** START OF Selection **

# Growth Spurts



## mchy

I was wondering what typical patterns of growth are. Our pup had some rapid growth around the 4 month mark, but since 5 months has really slowed down.

From everyone's experience, are the pups due for another growth spurt (not just filling out, but length/height wise) after 6 months?

Thanks!


----------



## onyx'girl

My pup gained an average of 3# every week until he started teething heavily(4-5 mos) then at 7 mos he gained again and leveled off around 10 months. It seemed he got longer though just before he teethed. 
On another board there was a thread about growth stats, I copied/pasted my entries to save and am glad I did, as the board is dissolving in a few months.
Karlo's growth stats; 

4/30/09 Karlo, male- 8 weeks 13# West German/Slovakian lines RAW fed

5/05 Karlo 9 weeks-16#
5/19 Karlo 10 weeks 3 days~ 21.8# 2nd set of shots
11 weeks today~ 24.3#
5/26 Karlo ~12 weeks, 28# and a bit over 17"
And his big boy coat has started coming in, getting darker by the hour!
6/03 Karlo ~13 weeks 32.5# and 18 squirming inches. He is the heaviest of the litter~Gryff may be bigger,haven't heard his weight lately, but the girls are all at least 5# less than him. Most all are rawfed, too.
6/10 Karlo 14 weeks 35# and still 18"
6/16 Karlo ~15 weeks 39# at the vet today for his third set of jabs and tall enough to see over the counter when he stands up to surf! Nipping that in the bud! Color is darker than last week, and I see an adult tooth poking thru on the top, no baby teeth have fallen out YET!! Tugging will be put on hold soon...
6/23 Karlo 16 weeks 41.6# and 19". He is getting longer in body.
7/01 Karlo at 17 weeks is 44# and 21". Gained 3 in the past week.
7/07 [email protected] weeks 47.4# -22" last set of shots today, rabies vac. in two weeks.
7/21 Karlo is 50.5# at 20 weeks, 22" high and 25" long. He grew in length in the last two weeks and lost most of his baby teeth. Still has the canines, though. Only gained a couple #'s in 2 weeks. Today he had the rabies vax, vet said he could gain a couple #'s? I think he looks fine!
7/30 Karlo 21 [email protected]#
8/04 Karlo 5 months (22 weeks) 56# and 23". Only 1# gain in a week. Teething heavily...
8/13 Karlo 23 weeks~59# and 23". Only two top canines left for his baby teeth, his other canines are in next to them...
8/21 Karlo 24 weeks 62.5# 23" All baby teeth are GONE!!! Prelim hips/elbows done this week, look good.
8/28 Karlo will be 6 mos. on Tuesday. He weighed in at 63# today. He is getting stronger, I was challenged to hold him back(he is now on his 'big boy' harness) during the protection phase at SchH training the other night.

** END OF Selection **
** START OF Information supplied **

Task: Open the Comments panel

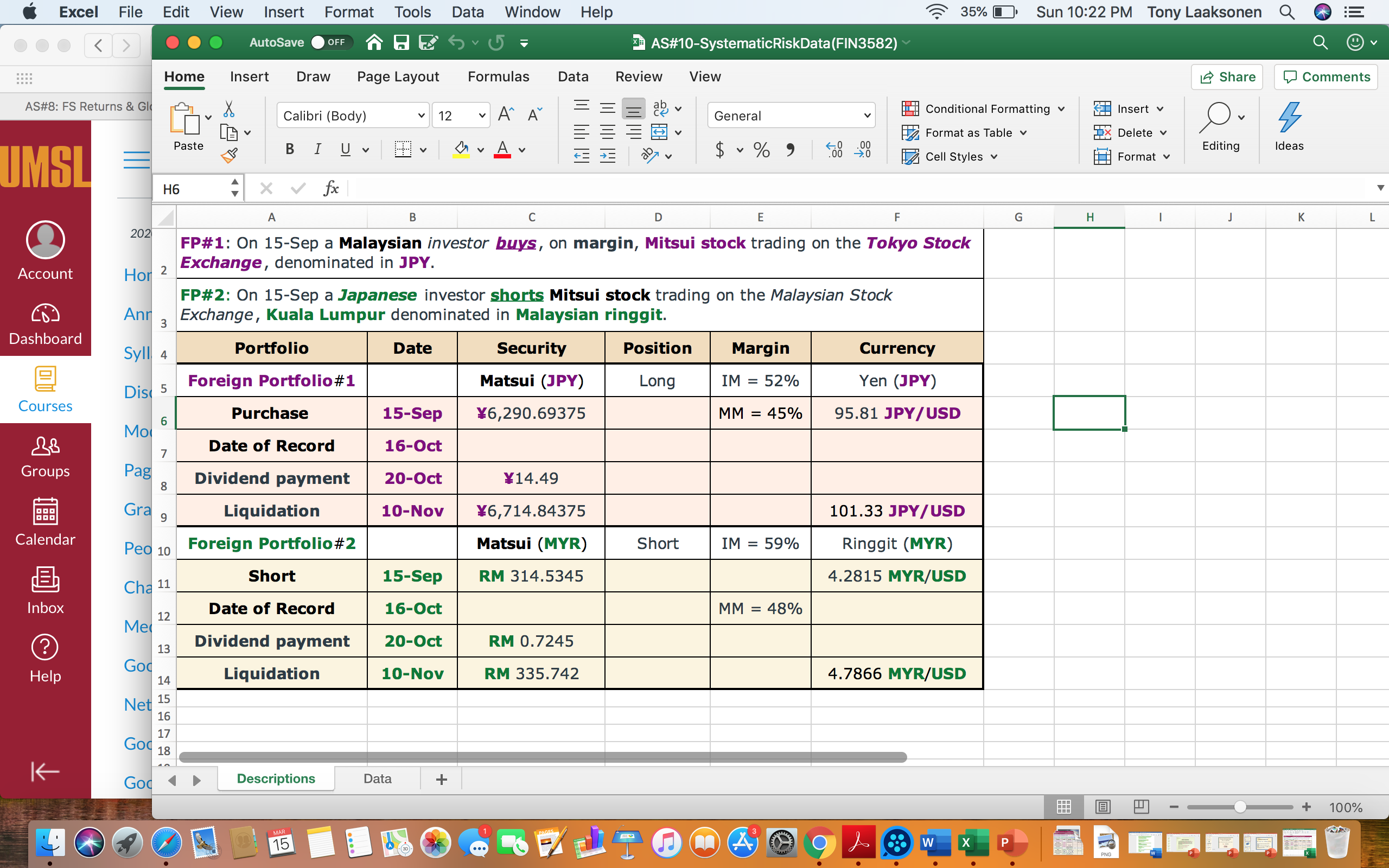Action: point(1325,76)
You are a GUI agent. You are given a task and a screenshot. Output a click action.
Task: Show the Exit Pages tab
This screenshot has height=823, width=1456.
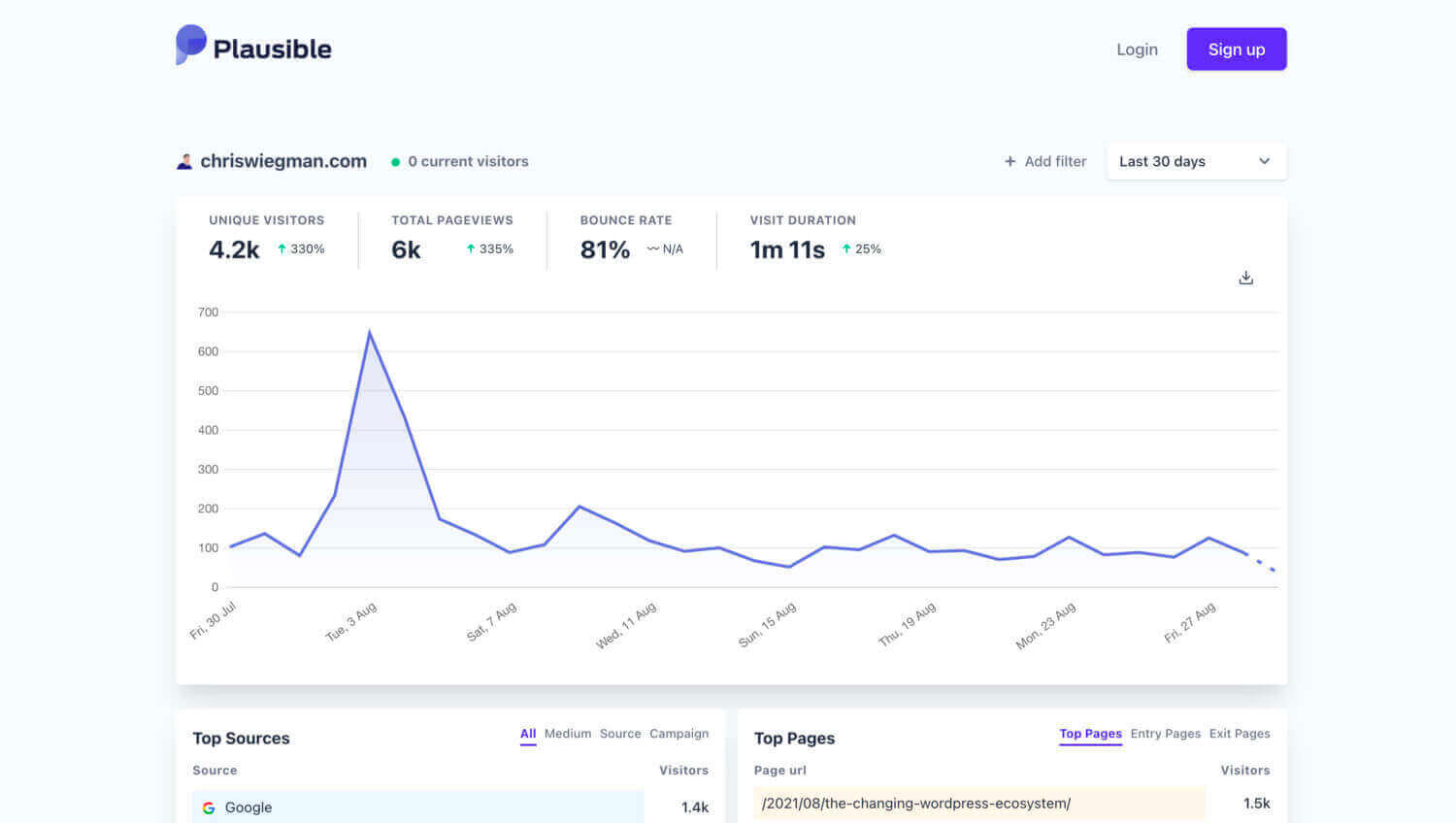1239,734
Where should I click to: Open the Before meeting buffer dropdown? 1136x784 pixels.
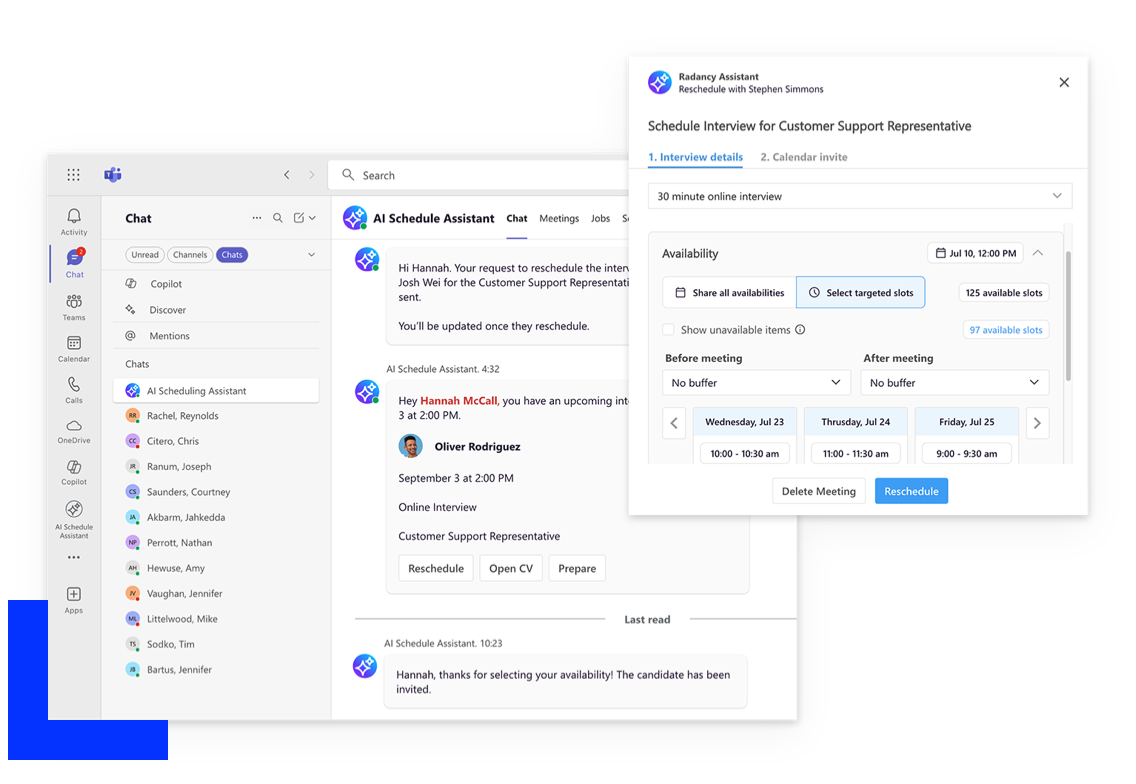coord(756,383)
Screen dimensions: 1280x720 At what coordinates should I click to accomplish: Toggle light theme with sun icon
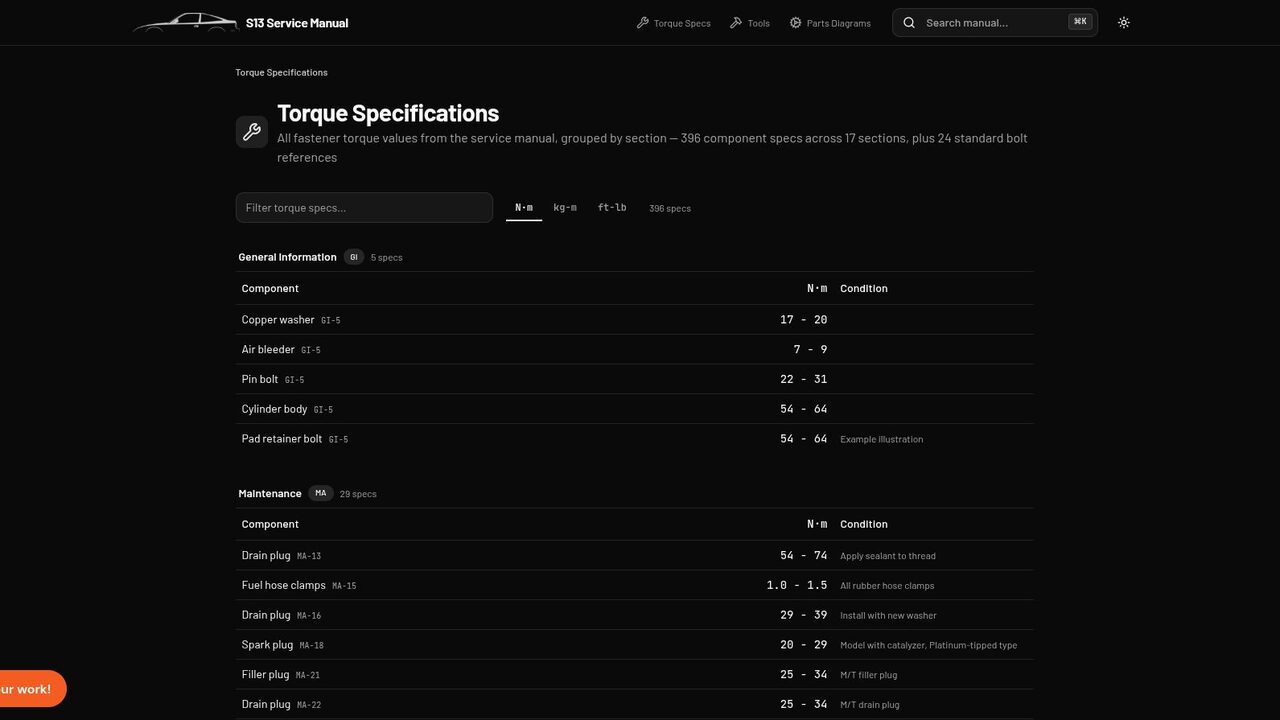[x=1124, y=22]
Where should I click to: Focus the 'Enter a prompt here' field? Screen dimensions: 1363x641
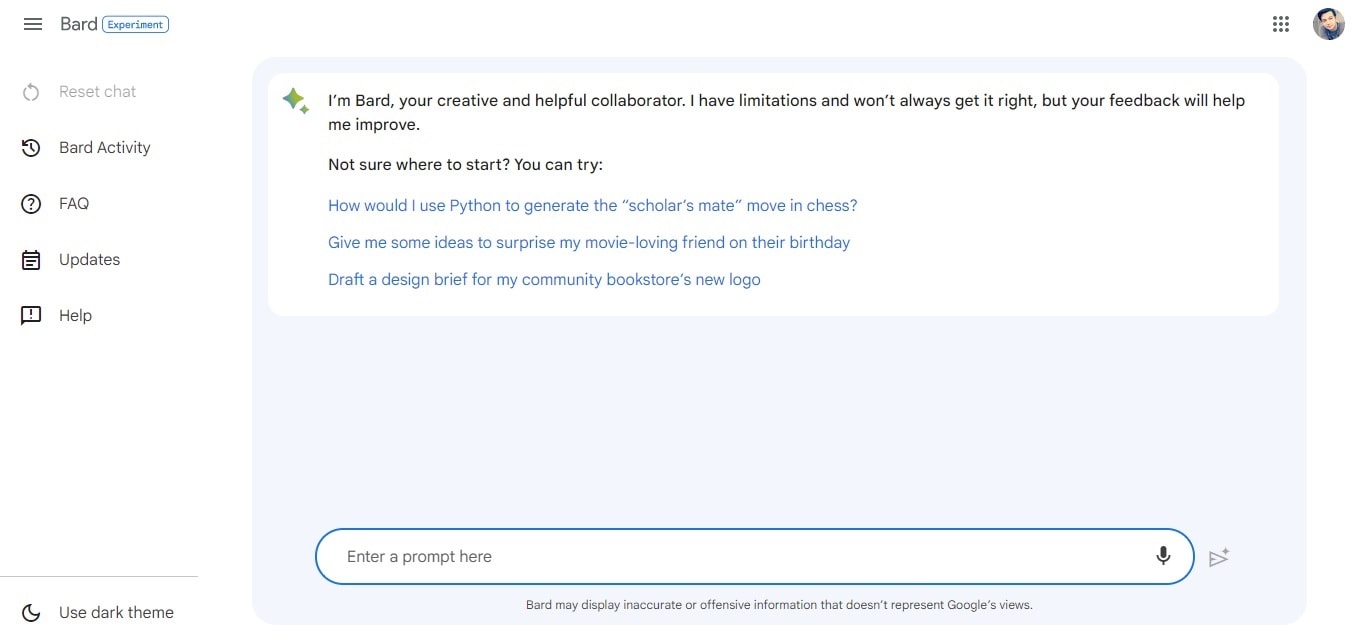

** END OF Information supplied **

- Exercises
a: Copy the records exactly, from the line containing "You are a GUI" through the end of the records, with both ends included. Leave the pictures out.
b: Continue the thread on puppy growth spurts from the point where it stops.

- Results
a:
You are a GUI agent. You are given a task and a screenshot. Output a click action.
Task: Show the Exit Pages tab
This screenshot has height=823, width=1456.
1239,734
Where should I click to: Open the Before meeting buffer dropdown? 1136x784 pixels.
coord(756,383)
Screen dimensions: 1280x720 At what coordinates should I click to accomplish: Toggle light theme with sun icon
[x=1124, y=22]
Where should I click to: Focus the 'Enter a prompt here' field? Screen dimensions: 1363x641

b:
9/09 Karlo 27 weeks 65.7# and squiggly 23"(I think)
9/29 Karlo(3 days shy of 7 months)72# and 24-25 wiggly inches. He won't stand still for the tape measure!
8/28 One week shy of 8 months, Karlo is 73# and 25". He has finally slowed down!
12/04 Karlo @ 9 mos. 82# and 27"(measured w/ a wicket)~he can stop growing anytime!!!!!
His 500 crate was retired a month ago so I am hoping to sell it and get a 700 for travel/training.
1/12/2010 Karlo~ 10 mos & 10 days 85# and 27"
2/04 Karlo 11mos 86.5# and still 27"~ He has finally leveled off!
3/02 Karlo, 1 yr old today 
weigh in: 89.9# and 27"
4/30 Karlo 14 mos: 90.4# and 27", yeahhh~he didn't gain!!!
7/22 Karlo 16 mos~vet visit today for his rabies jab... 94# and 27"
3/02/2011 Karlo at 2 yrs is 89.5# and 27"


----------



## Razzle J.Dazzle

The board is dissolving in a couple of months?????


----------



## onyx'girl

Not this one....the one I had my stats posted on.


----------



## Emoore

Kopper (11 months) just had a pretty good growth spurt here recently.


----------



## Razzle J.Dazzle

Thank goodness these boards aren't going any where! I would be lost with out them 

Now, to remain on topic....I hope Razzle is due for a growth spurt. He's 31lbs at 4 months. That's nearly 10bls below with the growth chart says.


----------



## Emoore

Forget growth charts. 

You know how, if you walk into a 3rd or 4th grade classroom, you see some kids that look like they belong in kindergarten and other kids that are about ready to start shaving or wearing bras? It's exactly the same with dogs. They grow at different rates, but with proper nutrition and care they'll end up exactly the size the good Lord intended them to be.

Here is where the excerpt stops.